Copy nothing but the lines from the one containing "The width and" through the last line of the entries below, exactly as written and without pictures.

Supplied records Start Marker

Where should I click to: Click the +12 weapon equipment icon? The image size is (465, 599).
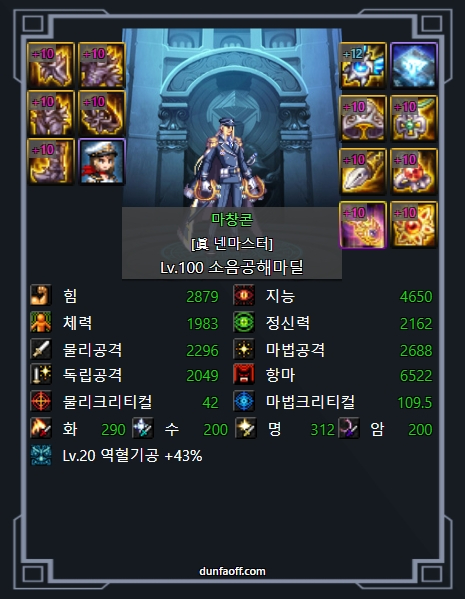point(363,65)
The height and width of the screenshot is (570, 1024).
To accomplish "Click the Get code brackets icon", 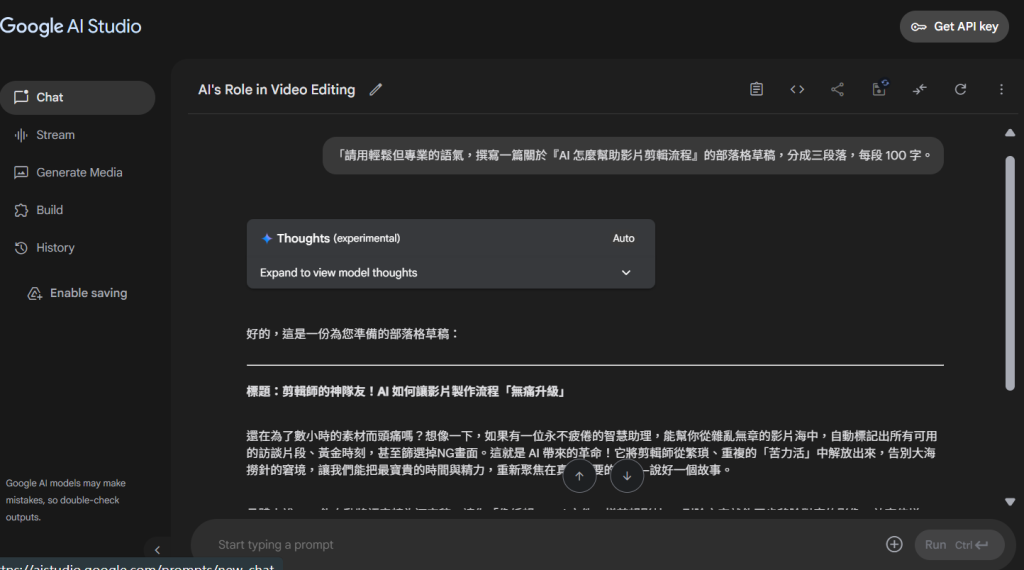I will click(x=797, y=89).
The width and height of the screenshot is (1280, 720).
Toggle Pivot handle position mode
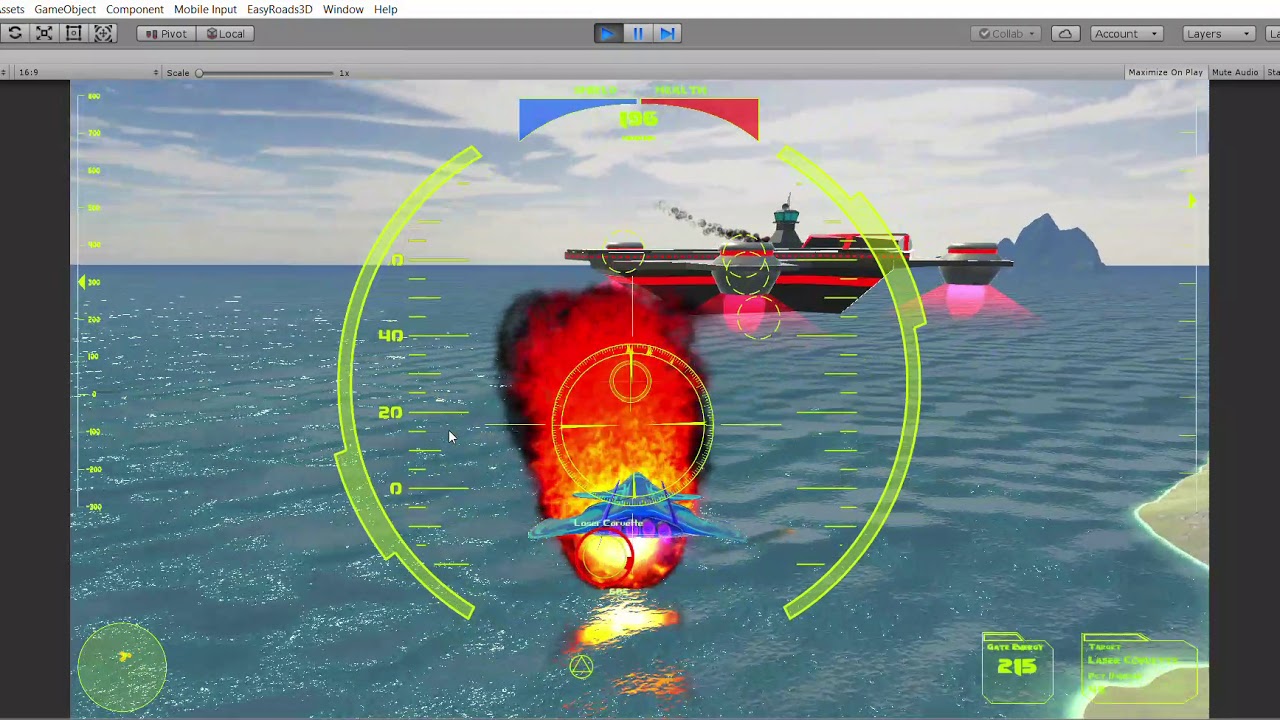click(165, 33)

Supplied records End Marker

**Problem solution:**
The width and height of the screenshot is (1280, 720).
Toggle Pivot handle position mode
click(165, 33)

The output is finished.